Matthew Bourke, an ICE spokesman, said the agency did not have “anything to add” since the court ruling went into effect. Spokespeople for HHS and CBP did not respond to inquiries into how they would implement the new court mandate.

Even before the court ruling, lawmakers were skeptical of the rosy picture Trump officials were painting.

“It sure doesn't line up with the firsthand accounts from parents that I hear from that desperately want to know where their kids are,” Sen. Ron Wyden, D-Ore., told Azar at his testimony.

Many reports have said calls to the ICE helpline have gone unanswered and parents are still unaware of their children’s location. The top Democrats on five different House committees on Friday said the Trump administration has left many unanswered questions about how it is reuniting families. Trump’s executive order that ended the separation policy did not spell out a specific reunification plan.

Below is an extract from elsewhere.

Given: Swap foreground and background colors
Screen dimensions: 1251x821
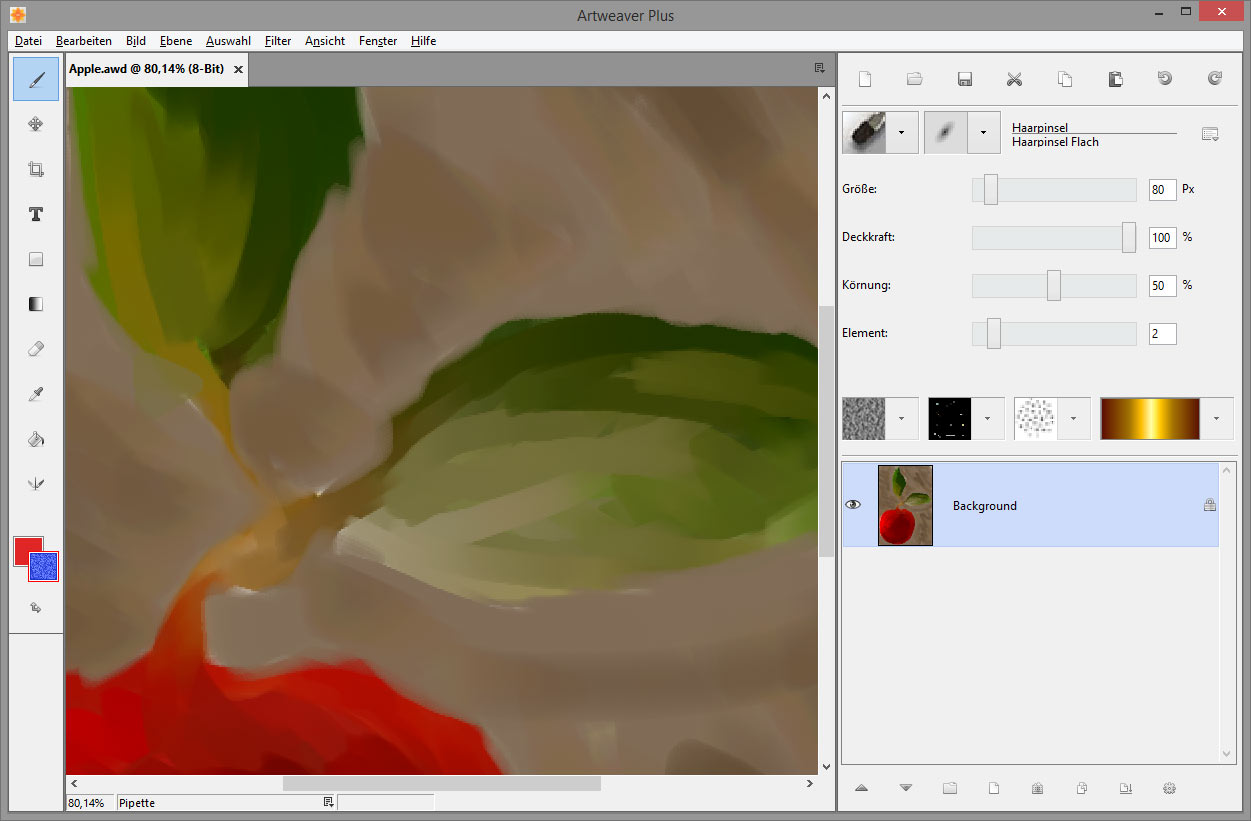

“The administration still has not provided consistent information on a family reunification plan, whether children are still being separated at the border, or whether your agencies have accurate information about whether detained children entered the United States as unaccompanied minors or were separated from their parents upon entry,” the ranking members wrote in a letter to the inspectors general at DHS, HHS and the Justice Department. “We also have serious questions about whether public statements by officials at each of your agencies were based on facts or matched the internal decision-making process that led to the implementation of these policies.”

The HHS IG is already investigating the matter, as is the Government Accountability Office.

A further complication for the Trump administration as it seeks to implement the court’s decision is a previous ruling known as the Flores settlement, limiting the number of days immigrant children can spend in government custody to 20. The White House said it would not be able to enforce the new court mandate without a congressional fix to Flores. That appears unlikely to happen any time soon, with the House overwhelmingly rejecting an immigration reform bill earlier this week.

“The court ruling two days ago clearly shows the need for congressional action to fix our broken immigration system,” Walters said. “This ruling further complicates the already convoluted judicial ruling that makes effective enforcement impossible. The injunction must be removed immediately or we can't keep the country safe.”